>> Start DATA IN THIS EXERCISE

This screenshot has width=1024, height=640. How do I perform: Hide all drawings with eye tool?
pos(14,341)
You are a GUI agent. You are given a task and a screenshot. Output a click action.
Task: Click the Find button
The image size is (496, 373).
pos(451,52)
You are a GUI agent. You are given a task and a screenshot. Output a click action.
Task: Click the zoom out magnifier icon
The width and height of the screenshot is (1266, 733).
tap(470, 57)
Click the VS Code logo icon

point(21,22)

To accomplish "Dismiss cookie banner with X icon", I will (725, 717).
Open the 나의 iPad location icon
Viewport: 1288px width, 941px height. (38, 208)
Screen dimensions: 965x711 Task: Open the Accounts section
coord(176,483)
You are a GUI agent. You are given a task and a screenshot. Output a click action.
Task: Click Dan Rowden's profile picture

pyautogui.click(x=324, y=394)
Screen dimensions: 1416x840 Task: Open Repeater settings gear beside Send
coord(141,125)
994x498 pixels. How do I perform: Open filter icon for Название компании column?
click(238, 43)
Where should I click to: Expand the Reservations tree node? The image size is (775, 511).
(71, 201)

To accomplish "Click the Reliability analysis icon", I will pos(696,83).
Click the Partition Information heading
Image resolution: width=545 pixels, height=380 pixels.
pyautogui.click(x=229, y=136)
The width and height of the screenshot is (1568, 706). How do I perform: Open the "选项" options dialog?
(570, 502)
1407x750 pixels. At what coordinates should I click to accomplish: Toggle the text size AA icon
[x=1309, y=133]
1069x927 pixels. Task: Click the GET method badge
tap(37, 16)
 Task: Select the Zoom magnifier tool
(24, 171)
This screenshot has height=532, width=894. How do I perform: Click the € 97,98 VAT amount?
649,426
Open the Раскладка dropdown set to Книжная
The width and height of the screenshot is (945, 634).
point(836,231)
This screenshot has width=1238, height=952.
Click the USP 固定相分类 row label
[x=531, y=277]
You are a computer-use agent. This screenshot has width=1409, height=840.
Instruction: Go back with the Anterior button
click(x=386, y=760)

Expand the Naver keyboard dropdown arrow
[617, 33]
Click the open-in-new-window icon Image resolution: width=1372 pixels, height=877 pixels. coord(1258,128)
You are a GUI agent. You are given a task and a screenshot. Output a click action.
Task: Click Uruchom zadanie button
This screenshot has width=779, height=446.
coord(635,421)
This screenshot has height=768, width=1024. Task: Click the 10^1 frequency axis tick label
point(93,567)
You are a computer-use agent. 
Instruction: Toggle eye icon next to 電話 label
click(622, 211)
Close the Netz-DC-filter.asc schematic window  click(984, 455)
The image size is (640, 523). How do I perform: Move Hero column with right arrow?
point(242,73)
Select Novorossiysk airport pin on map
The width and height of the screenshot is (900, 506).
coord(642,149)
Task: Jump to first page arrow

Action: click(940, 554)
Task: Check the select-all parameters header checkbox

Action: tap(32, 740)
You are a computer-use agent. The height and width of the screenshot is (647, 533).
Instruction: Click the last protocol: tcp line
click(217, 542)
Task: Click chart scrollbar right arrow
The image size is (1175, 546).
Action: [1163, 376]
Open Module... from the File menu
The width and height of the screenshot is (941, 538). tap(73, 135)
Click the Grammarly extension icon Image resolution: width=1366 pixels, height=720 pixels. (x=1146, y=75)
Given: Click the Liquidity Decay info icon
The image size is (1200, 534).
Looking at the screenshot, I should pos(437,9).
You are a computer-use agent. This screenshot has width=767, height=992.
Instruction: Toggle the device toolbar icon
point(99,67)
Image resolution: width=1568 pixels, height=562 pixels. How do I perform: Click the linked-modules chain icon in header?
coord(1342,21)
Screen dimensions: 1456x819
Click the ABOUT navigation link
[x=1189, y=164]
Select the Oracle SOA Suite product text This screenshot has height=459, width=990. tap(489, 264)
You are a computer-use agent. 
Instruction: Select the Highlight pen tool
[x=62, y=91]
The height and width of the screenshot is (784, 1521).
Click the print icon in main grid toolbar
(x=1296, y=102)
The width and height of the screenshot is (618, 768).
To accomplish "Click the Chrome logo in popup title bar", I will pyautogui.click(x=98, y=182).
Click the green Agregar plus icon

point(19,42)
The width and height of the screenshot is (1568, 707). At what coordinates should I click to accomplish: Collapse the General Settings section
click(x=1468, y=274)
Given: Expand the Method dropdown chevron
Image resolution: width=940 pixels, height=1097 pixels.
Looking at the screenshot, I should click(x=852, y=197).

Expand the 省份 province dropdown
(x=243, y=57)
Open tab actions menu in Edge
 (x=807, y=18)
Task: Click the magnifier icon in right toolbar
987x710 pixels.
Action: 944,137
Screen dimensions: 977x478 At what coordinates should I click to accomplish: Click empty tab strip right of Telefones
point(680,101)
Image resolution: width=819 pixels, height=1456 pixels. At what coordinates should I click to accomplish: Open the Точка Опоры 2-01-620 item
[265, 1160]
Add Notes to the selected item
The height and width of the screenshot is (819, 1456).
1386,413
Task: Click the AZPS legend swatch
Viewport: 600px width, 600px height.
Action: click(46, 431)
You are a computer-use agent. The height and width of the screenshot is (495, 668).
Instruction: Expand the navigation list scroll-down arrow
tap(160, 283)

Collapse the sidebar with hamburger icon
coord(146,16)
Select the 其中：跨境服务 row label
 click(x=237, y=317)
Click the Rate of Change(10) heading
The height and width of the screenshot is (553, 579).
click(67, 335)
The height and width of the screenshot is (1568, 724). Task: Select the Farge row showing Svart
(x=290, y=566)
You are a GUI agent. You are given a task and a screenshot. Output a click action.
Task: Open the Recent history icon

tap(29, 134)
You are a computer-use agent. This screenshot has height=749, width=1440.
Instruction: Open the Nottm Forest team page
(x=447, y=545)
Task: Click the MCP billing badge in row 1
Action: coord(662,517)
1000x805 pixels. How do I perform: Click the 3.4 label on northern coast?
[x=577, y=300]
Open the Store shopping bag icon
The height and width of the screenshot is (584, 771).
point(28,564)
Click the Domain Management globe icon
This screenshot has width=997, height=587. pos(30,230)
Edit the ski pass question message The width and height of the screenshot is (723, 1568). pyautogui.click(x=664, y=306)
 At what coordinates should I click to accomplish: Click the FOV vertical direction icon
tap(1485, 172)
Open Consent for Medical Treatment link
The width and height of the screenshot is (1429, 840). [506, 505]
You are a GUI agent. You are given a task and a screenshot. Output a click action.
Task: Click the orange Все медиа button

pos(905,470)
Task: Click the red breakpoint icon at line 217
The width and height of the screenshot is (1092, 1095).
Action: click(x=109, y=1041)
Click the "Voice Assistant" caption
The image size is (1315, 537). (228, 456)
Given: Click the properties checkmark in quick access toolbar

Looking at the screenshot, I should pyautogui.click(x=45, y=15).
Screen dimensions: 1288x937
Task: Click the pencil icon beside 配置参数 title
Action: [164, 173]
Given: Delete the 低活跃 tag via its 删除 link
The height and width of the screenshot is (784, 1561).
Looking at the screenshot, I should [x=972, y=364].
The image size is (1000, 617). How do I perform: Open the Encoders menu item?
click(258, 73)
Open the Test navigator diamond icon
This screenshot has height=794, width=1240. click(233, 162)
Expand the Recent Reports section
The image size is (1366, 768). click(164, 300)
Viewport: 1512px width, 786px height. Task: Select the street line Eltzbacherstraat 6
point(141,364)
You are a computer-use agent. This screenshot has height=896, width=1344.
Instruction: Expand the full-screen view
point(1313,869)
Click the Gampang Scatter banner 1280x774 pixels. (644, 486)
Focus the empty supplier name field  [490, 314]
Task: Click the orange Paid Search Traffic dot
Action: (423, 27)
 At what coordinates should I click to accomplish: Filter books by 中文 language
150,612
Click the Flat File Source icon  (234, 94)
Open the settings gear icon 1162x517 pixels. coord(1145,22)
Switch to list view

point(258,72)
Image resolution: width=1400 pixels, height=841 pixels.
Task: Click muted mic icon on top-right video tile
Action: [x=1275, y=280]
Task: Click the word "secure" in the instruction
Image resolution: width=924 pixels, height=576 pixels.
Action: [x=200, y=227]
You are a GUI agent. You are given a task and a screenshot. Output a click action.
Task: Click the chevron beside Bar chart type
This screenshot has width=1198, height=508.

>> End DATA IN THIS EXERCISE

SET PROBLEM: Output the material from the line with "The width and height of the screenshot is (1568, 706)." up to and including the line with "[x=1309, y=133]" as a two-column CSV with the columns instruction and response, one row per item of material. Quote each field and replace any line breaks inside it with spaces.

TASK OUTPUT:
instruction,response
"The width and height of the screenshot is (1568, 706). How do I perform: Open the ""选项"" options dialog?","(570, 502)"
"1407x750 pixels. At what coordinates should I click to accomplish: Toggle the text size AA icon","[x=1309, y=133]"